If your snake is still accepting food, you can inject their regular pre-killed prey item with mineral oil at a dosage of 1 mL/kg (0.46 mL/lb or 0.03mL/oz) of your snake’s body weight.
If the above techniques have not helped, and your snake has lost his appetite, seems weak or lethargic, and looks visibly bloated, it is time for an emergency visit to your reptile veterinarian.
Please keep in mind that impaction will kill your snake if it goes untreated.
Your veterinarian may attempt an enema on your snake, and if that doesn’t work, he will likely need surgery to remove the impaction.
Wrapping Up Snake Poop
Congratulations! You’ve reached the end of your crash course in snake poop! I hope that you now feel comfortable and confident in evaluating the appearance and frequency of your snake’s excrement.

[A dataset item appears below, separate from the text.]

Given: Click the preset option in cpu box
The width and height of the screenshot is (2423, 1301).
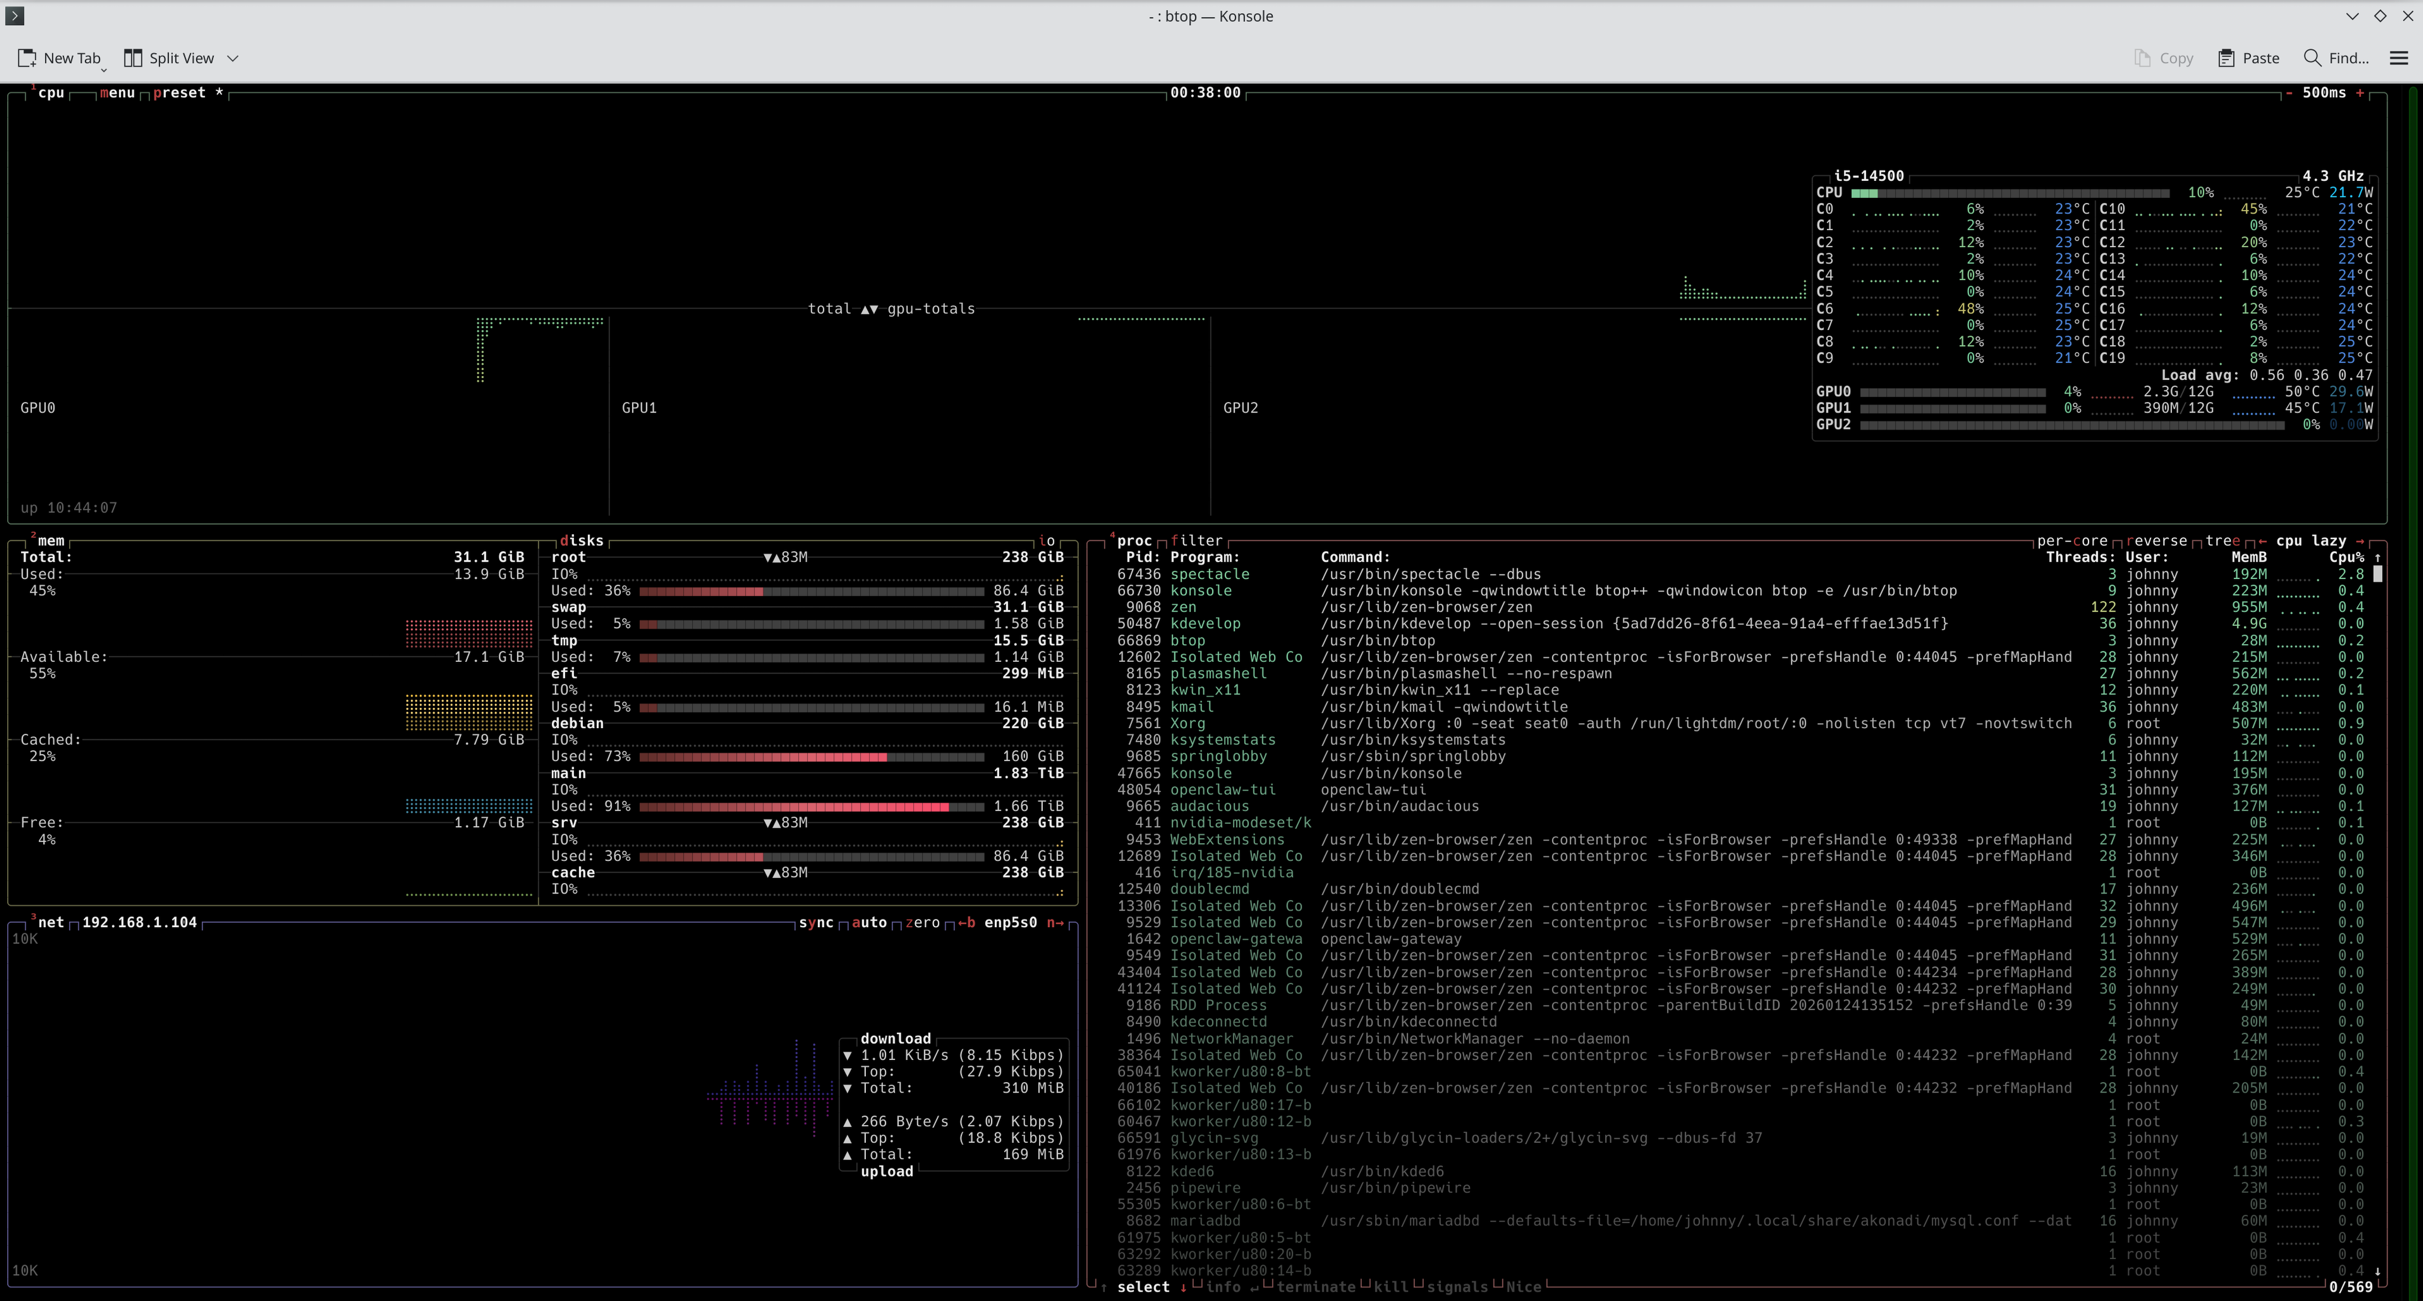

However, above all else, please keep in mind:
- Colorful or infrequent poops. This is most often biologically normal. It doesn’t require any action on your part unless your snake is displaying other symptoms like bloating, lethargy, and lack of appetite. Otherwise, you can usually let nature take its course.
- Risk of Home Remedies. Some home remedies have inherent risks. Please do not attempt any of them without at least consulting with your veterinarian, and unless you are entirely confident with the technique. A visit with your veterinarian is always the preferred and safer option.